Extraction is fast because the audio stream is read directly from the container, then re-encoded only if the chosen output format requires it. That means no quality loss when you copy an existing AAC stream into an M4A, and predictable bitrates when you go to MP3.
Inputs cover the everyday containers: MP4, MOV, AVI, MKV, WebM and FLV. Outputs are MP3 for compact universal playback, WAV for lossless editing, and M4A when you want to keep the original AAC audio without re-encoding it.
All decoding, demuxing and encoding happen inside the browser through FFmpeg compiled to WebAssembly. The video never leaves your device, and the resulting audio file is created locally too, which makes the tool safe for confidential or unreleased material.

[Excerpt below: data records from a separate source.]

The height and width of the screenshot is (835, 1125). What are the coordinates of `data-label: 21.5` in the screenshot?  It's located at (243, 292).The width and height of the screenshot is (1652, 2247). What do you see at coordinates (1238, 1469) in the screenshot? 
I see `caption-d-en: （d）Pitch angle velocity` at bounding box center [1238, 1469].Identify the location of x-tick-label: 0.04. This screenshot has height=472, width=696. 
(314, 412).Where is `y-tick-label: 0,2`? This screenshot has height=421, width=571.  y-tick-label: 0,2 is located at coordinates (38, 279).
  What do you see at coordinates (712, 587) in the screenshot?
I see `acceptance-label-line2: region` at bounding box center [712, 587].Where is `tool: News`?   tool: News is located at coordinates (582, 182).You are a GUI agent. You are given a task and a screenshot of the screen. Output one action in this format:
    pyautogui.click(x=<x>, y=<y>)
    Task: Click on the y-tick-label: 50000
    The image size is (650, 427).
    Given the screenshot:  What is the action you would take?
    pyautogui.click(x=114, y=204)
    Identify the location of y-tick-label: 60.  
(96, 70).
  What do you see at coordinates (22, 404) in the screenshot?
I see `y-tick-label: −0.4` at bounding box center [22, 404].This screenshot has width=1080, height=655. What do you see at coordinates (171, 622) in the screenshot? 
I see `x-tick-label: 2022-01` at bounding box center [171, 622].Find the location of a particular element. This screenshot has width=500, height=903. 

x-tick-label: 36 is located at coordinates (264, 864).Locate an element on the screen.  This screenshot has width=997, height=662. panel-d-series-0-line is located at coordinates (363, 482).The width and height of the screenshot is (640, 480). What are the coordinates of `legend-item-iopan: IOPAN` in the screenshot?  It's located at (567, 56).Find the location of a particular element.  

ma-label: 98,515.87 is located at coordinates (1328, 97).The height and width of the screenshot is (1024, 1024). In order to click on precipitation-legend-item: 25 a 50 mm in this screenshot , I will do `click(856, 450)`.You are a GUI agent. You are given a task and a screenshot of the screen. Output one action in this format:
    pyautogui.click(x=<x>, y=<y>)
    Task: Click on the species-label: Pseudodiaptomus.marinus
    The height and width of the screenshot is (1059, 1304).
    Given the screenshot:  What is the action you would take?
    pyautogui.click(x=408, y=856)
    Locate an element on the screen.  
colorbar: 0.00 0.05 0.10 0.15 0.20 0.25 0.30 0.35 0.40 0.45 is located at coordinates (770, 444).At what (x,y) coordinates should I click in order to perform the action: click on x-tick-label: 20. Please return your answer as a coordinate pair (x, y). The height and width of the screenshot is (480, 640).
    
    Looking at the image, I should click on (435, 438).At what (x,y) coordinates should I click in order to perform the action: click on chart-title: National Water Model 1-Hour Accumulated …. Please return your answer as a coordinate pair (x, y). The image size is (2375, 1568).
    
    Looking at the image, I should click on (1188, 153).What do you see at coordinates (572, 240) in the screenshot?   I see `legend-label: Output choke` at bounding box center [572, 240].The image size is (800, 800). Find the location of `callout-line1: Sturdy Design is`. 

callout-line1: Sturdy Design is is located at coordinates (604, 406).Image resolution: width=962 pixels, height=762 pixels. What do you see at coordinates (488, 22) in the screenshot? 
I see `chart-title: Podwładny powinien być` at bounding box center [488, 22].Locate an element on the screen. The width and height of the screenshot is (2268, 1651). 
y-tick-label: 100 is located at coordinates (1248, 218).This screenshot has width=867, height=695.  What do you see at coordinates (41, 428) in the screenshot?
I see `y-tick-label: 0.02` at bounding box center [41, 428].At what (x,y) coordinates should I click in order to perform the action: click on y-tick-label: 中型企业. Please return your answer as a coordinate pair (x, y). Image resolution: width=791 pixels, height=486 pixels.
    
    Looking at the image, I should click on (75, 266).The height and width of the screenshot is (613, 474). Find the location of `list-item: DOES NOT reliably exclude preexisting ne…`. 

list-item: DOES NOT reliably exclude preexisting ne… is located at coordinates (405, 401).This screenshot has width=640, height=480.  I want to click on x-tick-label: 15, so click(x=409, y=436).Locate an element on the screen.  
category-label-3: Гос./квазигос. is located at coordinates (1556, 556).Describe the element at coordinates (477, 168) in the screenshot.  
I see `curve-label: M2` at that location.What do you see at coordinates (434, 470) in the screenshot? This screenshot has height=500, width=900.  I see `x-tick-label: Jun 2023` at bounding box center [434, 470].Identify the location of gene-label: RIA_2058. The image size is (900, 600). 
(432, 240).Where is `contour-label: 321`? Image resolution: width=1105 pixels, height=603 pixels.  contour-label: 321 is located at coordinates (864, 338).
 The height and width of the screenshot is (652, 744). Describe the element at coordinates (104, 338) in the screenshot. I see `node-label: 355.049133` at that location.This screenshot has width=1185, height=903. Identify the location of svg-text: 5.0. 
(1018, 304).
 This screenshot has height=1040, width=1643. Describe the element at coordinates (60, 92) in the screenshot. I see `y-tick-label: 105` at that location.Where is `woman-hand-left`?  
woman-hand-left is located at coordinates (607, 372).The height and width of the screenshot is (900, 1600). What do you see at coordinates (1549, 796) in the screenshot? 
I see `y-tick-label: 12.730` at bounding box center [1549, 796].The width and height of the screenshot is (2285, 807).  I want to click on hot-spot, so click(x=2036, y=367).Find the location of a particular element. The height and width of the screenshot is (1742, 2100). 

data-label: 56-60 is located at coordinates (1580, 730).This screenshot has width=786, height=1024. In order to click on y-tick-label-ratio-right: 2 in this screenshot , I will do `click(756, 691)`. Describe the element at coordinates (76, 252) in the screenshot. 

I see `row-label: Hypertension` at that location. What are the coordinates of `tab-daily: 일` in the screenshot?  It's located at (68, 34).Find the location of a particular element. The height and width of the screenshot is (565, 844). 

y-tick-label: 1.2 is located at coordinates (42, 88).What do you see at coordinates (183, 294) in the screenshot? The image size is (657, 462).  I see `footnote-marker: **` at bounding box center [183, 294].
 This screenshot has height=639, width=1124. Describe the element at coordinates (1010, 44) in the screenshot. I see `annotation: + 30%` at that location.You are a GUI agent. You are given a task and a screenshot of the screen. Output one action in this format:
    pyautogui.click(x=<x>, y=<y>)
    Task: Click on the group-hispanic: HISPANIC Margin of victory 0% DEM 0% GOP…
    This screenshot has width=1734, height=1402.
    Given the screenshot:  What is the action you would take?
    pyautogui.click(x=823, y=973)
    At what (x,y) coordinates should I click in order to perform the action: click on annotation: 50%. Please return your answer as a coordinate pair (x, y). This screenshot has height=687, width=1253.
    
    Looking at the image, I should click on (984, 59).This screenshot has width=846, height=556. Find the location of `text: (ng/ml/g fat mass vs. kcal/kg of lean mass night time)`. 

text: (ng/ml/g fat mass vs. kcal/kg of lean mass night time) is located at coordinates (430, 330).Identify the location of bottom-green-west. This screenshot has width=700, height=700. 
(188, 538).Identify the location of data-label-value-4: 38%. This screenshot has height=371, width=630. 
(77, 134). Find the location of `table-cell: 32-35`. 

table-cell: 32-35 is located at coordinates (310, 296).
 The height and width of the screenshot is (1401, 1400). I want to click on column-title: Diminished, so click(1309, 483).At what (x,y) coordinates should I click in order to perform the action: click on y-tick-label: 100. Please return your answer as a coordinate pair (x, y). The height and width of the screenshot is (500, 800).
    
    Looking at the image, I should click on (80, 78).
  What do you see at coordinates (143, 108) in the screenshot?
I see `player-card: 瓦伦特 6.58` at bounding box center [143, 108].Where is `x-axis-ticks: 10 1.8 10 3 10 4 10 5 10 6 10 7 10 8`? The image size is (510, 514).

Not if you pick a format that matches the source. Choosing M4A on a video with an AAC track copies the stream without re-encoding. WAV is lossless. MP3 re-encodes, but at 192 kbps or higher the difference is hard to hear.
You can process files one after another in the same browser tab without reloading. There is no batch upload yet, but the queue model means you can drop a new file as soon as the previous one finishes exporting.
Most of a video file is image data. Audio typically accounts for a small fraction of the size, so a 1 GB video might produce a 60-120 MB MP3 at a comfortable bitrate, which is normal and not a sign of quality loss.
Yes. The browser tool works on iOS Safari and Android Chrome, with a 500 MB upload cap on mobile so the device does not run out of memory. For longer videos a laptop or desktop is the safer option.